An insignificant brawler could not have aroused the
animosity of the Jewish Sanhedrin to the extent of demanding his
crucifixion, and the illegal condemnation and execution of a
celebrated teacher could not have taken place without protest from
honorable citizens and without notice or comment in the history of
the time.
Yet in the whole range of Jewish and Pagan literature of
that period there is not a word, not an allusion which applies to
the person of Jesus or to the events which are said to have happened
on his account....
Thus we have the formation of the fictitious character of Jesus
Christ as the chief divinities of the ancient Egyptian, Indian,
Greek, and Roman nations; the Logos of the early Greek philosophers,
and the Ideal of contemporary scholars....

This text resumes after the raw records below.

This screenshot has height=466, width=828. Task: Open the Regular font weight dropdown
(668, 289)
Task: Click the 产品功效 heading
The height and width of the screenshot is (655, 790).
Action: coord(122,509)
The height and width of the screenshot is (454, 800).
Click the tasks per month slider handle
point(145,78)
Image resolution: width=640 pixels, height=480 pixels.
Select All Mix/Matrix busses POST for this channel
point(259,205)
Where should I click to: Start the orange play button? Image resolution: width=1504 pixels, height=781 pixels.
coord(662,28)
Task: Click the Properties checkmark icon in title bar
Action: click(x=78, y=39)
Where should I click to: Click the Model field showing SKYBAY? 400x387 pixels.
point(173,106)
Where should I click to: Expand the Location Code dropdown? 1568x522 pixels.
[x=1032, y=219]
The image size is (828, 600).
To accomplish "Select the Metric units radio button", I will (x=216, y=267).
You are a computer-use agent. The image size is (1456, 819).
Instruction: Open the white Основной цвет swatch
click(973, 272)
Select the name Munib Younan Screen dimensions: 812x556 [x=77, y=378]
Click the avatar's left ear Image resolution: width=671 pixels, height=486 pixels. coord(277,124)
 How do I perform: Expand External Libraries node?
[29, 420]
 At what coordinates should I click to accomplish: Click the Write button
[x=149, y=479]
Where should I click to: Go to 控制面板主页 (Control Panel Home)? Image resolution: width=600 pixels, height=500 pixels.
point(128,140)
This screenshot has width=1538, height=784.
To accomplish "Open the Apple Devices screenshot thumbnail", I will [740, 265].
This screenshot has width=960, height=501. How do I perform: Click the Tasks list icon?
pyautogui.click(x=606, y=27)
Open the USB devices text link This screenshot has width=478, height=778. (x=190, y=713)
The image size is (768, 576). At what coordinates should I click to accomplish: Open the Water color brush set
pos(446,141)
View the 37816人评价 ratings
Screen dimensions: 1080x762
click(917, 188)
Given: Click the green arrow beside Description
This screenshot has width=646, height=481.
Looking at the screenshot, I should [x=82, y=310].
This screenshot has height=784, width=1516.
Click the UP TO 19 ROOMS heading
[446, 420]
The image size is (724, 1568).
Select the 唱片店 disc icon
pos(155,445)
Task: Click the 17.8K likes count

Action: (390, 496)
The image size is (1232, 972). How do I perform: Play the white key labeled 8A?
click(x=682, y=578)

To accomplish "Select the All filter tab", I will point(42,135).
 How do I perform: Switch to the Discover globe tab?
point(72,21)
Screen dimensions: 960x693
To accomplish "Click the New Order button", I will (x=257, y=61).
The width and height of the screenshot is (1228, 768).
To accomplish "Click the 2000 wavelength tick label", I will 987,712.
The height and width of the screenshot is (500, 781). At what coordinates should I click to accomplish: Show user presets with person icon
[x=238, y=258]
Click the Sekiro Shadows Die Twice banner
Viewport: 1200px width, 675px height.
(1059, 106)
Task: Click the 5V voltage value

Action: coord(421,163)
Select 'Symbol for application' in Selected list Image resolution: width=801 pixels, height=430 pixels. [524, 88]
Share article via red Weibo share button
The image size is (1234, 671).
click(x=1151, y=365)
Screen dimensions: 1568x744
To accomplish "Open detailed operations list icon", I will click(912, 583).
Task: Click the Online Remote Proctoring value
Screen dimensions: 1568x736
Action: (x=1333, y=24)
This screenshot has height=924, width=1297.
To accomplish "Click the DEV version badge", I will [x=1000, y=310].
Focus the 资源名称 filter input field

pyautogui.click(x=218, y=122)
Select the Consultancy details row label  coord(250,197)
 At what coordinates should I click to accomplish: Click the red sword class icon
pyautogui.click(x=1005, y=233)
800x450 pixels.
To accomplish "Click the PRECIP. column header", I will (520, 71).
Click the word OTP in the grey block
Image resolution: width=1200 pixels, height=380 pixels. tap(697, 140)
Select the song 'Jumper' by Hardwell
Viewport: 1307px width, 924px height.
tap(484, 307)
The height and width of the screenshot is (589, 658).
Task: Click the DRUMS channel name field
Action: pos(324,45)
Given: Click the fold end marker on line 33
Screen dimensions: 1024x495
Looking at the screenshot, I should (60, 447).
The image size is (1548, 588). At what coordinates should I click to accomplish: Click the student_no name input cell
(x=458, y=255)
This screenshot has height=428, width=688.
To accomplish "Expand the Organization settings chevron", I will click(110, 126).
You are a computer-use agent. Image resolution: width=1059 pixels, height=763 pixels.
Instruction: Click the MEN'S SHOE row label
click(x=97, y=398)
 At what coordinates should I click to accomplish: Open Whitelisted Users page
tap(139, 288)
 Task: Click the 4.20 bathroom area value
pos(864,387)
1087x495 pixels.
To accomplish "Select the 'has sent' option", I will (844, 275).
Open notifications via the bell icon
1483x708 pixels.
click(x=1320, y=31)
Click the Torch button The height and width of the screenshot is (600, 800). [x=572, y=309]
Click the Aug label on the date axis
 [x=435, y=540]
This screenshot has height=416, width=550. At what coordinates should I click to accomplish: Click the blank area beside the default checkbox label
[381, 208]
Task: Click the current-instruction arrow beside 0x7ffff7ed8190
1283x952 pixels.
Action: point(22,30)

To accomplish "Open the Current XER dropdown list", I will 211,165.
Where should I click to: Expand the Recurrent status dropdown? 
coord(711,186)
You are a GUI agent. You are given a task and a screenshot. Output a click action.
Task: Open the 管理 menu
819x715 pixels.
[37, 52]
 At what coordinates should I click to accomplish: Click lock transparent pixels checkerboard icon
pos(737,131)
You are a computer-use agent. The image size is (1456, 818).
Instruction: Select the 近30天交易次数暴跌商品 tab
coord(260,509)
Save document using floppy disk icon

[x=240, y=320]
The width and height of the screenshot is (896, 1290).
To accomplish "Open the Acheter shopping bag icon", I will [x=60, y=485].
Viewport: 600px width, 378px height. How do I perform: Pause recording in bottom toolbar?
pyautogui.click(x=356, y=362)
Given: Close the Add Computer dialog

The legends of Krishna and Buddha furnished the material for the
miraculous conception and birth of the Redeemer; the maxims of all
the great reformers are combined in his moral code; the career of
the Sun, which from the beginning has risen upon the evil and the
good, is demonstrated in that otherwise inexplicable sacrifice upon
the cross, with its impossible sequel of resurrection and ascension.
What Is There Left?
For a long time previous to the beginning of the christian era there
had been regular and frequent intercourse between Eastern nations
and the Roman empire.
The religion of Persia had established its
altars in Rome, and the religion of Buddha...was represented in city
and province by learned and cultivated priests whose influence was
felt by high and low among the people.
And Brahmans came also, with
their wealth of legends, and especially their story of God Krishna,
whose name suggested the Greek epithet for the Anointed One
[Christos], while his benevolent deeds and wise teachings answered
to the moral standards of the philosophers; in short, all forms of
human attempts to discover the Unknowable were concentrated in this
latest, and probably last, development of anthropomorphic
religion....
Just as the Brahmans represented their god Krishna as a crucified
man with a wreath of sunbeams around his head, just as the ancient
Assyrians represented their sun god Baal as a man surrounded by an
aureole, and with outstretched arms, thus forming a perfect cross,
so the Romans reverenced a crucified incarnation of the god Sol, and
many ancient Italian pictures of Jesus as a crucified Savior bear
the inscription "Deo Soli," which may mean "To the only God," or "To
the God Sol."
It is possible that some obscure man, "some Jewish peasant with a
genius for religions" (as many "liberal" Christians nowadays are
fond of saying), sat for the portrait of the idealized and deified
Jesus; but it is not likely, because if he had been so
insignificant as not to be distinguishable by the history of that
time he could not have challenged the revenge of the Jewish
theocracy and the severity of the Roman imperial power; whereas, if
he had been of so much importance as to create so great a ferment he
would have been known to history....
And, when we take away from this Person (as must be taken away) his
supernatural birth, his superhuman powers, his borrowed teachings, his unlawful
execution, his impossible
resurrection and ascension - what is there left?...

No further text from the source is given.